问题
I need something to detect changes on the url but the page doesn't do post back, it changes dynamically adding just the div inside the html, so the URL page is something like this
http://www.examplepage/conversations/44455
and when I click on another section of the page it it is
http://www.examplepage/conversations/44874
it changes not only at the end but like this
http://www.examplepage/settings
without doing post back and reloading the javascript so my question is, is there a way to detect those changes? and event listener but how?

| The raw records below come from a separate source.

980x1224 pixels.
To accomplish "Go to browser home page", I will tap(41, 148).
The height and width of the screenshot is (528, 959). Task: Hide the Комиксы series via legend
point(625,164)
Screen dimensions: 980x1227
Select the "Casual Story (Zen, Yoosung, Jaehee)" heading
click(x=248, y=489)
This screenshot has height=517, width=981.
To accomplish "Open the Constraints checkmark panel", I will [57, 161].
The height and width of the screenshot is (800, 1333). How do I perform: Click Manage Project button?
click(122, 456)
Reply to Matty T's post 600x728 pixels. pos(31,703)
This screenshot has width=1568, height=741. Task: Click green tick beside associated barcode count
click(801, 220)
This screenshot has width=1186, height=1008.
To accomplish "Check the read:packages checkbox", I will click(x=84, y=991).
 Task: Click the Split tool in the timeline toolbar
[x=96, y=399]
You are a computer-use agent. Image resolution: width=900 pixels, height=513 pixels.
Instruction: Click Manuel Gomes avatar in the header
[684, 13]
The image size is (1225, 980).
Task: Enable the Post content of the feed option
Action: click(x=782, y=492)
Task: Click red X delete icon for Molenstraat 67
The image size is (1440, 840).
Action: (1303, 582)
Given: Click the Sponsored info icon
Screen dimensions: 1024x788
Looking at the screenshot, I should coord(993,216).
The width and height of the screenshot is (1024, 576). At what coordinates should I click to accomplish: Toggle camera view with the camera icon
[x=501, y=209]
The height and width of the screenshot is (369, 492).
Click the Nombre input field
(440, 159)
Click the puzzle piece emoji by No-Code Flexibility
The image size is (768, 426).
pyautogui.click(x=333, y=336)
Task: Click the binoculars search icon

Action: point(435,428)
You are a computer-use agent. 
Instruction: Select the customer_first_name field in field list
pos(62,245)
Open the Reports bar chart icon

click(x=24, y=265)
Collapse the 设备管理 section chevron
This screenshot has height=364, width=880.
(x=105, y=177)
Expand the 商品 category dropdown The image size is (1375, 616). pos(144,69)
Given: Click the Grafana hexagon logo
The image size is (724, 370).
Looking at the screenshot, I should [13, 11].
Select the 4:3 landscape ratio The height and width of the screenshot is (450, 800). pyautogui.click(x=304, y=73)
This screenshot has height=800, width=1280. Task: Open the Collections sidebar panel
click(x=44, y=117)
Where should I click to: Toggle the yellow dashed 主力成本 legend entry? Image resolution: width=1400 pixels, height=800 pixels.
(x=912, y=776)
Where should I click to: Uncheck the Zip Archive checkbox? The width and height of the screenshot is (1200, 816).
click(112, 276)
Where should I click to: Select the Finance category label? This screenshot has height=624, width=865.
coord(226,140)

I search and everyone says hash event but I don't have any value after any hash so it doesn't work
EDIT
Just for the record I have no code of the page nor I have access, I'll explain better, I am doing a background google extension and I just added a slide out to an existing page, this page changes its url the way I explained above. the url changes like every page does, but they change the div inside the html so that the page doesn't have to charge everything again
回答1:
You need to store the URL when the page loads as a starting point and check every n milliseconds for changes using setInterval then modify based on that.
The following code does this check twice a second (500ms):
// store url on load
var currentPage = location.href;
// listen for changes
setInterval(function()
{
if (currentPage != location.href)
{
// page has changed, set new page as 'current'
currentPage = location.href;
// do your thing...
}
}, 500);
回答2:
There is no "clean", event-based way to detect such URL changes from a content script.
They are done with history.pushState API - and using that API doesn't emit any DOM event.
Two possible indirect event-based approaches, besides the already mentioned poll-based one:
An extension can override
history.pushStatewith an injected script to additionally emit a DOM event that can be listened to in a content script.This approach is described in detail here.
The downside is that, depending on the code of the page in question, the injected script may need to be injected early, needing
run_at: document_startwhich is suboptimal for page load performance.Use a background page that listens to chrome.webNavigation.onHistoryStateUpdated event.
If you need to detect this in a background page — perfect, you're done, without ever needing a content script.
If you need to detect this in a content script, you can use
details.tabIdin the event listener to send a message to the right content script.